Baltic states to push ahead of Western EU counterparts in renewables targets

3/8/19, 2:00 PM -

Recent findings have shown that major investments by Baltic states of Lithuania, Latvia, Estonia as well as Poland have put these countries well ahead of more traditional EU member states such as the Netherlands and the UK when it comes to reaching their 2020 renewable energy objectives.

Financial Investments of over 1 Billion Euros Push Baltic States Ahead of Western EU Counterparts in Renewable Energy Targets
The RETAL installation in Lithuania is the largest roof-top PV plant in the Baltic states.
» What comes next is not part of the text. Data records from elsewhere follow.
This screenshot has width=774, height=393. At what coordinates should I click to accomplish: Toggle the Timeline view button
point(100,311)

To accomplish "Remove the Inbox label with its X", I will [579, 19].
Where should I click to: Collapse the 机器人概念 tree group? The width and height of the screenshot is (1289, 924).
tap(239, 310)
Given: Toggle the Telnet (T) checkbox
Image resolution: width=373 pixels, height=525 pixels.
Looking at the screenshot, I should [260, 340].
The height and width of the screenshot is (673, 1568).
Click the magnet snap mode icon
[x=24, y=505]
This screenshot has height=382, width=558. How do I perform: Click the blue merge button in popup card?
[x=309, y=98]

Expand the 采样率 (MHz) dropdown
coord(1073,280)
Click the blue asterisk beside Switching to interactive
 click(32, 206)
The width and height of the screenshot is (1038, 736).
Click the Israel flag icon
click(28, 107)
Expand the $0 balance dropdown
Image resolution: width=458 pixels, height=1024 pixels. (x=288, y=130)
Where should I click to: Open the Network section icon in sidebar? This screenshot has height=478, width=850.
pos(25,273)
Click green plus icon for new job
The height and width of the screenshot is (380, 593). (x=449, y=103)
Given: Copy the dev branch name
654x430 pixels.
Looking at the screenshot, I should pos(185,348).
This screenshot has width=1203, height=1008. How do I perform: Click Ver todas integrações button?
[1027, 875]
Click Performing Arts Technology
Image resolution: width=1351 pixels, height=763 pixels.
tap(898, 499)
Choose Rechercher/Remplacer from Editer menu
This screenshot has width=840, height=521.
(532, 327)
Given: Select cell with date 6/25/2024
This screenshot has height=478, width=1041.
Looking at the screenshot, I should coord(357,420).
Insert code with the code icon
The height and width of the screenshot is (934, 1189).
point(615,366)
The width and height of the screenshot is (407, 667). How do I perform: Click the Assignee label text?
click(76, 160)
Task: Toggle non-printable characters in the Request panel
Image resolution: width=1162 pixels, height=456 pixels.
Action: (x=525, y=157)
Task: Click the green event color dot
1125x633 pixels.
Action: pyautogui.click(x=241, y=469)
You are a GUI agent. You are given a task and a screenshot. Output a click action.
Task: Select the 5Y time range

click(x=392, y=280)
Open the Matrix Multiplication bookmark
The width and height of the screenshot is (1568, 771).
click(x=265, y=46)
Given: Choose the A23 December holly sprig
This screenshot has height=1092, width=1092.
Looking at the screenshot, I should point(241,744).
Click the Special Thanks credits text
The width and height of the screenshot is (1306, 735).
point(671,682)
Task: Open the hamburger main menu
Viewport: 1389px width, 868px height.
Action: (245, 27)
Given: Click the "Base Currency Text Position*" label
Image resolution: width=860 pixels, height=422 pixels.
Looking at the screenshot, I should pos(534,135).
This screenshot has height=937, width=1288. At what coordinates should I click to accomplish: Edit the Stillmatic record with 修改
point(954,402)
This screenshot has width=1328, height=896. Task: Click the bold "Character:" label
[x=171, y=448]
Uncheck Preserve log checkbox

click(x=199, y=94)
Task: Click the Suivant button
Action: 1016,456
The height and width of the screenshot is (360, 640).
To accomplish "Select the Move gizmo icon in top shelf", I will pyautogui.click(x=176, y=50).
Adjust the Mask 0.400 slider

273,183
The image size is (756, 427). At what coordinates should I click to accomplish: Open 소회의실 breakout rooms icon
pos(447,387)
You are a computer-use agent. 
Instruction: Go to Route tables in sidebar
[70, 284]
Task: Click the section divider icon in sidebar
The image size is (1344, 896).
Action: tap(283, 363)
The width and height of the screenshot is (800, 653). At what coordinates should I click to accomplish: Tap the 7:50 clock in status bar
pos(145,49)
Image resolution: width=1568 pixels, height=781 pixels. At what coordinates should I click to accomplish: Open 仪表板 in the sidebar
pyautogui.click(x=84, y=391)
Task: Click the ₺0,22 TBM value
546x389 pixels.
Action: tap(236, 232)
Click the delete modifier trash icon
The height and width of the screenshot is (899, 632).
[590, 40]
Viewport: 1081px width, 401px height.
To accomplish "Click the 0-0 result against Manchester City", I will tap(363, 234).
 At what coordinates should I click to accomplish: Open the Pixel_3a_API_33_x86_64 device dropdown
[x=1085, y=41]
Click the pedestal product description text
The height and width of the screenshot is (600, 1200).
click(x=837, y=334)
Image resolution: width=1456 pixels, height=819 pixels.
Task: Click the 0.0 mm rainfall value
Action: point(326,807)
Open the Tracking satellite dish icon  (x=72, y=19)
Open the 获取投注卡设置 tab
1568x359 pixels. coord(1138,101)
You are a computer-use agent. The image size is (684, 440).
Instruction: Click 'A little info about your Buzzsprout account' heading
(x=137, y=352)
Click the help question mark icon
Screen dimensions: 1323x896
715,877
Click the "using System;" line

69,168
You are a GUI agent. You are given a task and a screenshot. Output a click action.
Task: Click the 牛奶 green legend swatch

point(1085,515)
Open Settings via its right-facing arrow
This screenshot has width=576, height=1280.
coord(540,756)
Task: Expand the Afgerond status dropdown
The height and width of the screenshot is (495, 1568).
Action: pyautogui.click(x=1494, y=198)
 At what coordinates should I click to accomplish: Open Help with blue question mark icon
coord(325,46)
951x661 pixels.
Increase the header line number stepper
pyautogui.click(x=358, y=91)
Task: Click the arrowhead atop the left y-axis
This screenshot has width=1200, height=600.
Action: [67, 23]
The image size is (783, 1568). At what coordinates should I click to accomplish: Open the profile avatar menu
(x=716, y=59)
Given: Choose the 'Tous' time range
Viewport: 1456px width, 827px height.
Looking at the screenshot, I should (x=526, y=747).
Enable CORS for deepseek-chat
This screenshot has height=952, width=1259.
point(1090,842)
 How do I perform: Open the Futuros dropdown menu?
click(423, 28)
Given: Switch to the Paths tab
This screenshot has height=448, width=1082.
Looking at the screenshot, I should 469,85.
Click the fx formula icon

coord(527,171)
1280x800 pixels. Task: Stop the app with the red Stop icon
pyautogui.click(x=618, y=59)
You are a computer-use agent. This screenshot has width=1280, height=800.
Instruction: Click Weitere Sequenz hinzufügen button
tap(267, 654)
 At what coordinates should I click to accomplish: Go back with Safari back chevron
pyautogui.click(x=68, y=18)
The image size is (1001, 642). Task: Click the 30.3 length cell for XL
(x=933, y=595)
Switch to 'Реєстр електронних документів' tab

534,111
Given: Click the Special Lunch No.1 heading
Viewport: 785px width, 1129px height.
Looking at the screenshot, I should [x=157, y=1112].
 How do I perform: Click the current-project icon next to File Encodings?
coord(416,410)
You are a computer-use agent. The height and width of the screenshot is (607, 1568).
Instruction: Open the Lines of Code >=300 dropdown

A recently published European Union report showed that the Netherlands and the United Kingdom are the least energy efficient EU member states in terms of renewables, while Lithuania, Latvia and Estonia are among over 30% of the EU countries that have already met their 2020 renewable energy targets.
The EU has made it mandatory for all 28 member states to source 20% of their total energy outputs from renewables by 2020 – and 27% by 2030. Despite being largely reliant on their larger neighbour, Russia, for imported energy, intend to be self-reliant in terms of energy by 2025. In 2018, Lithuania, Latvia and Estonia announced that within the next six years they would pivot away from the Soviet-era power grids that drive their current energy systems. Instead, the three countries will become synchronised with continental Europe’s energy system, using a number of high-power undersea cables between them and their EU neighbours.
Ambitious renewables targets for the future
In terms of renewables, Estonia ranks as one of the EU’s leaders in terms of introducing plug-in vehicles. Lithuania aims to have 200MW of photovoltaic capacity installed by 2020 which would make it the largest producer of solar energy in the region. Latvia, despite trailing its neighbours in terms of PV and wind power, is the Baltic States’ leader for hydropower. Poland, so far admittedly heavily reliant on coal for its energy generation, has also set itself ambitious renewables targets for the future.
Sun Investment Group, (SIG), is a Lithuanian-Polish investment firm with one the largest shares of the solar energy market in Poland and was also responsible for building the Gralewo installation western Poland. The SIG believes that this outstanding performance of the Baltic states in meeting their 2020 renewables targets can be explained by two factors: Their drive for self-determination in terms of energy and because they are seeking closer ties with the EU. (mfo)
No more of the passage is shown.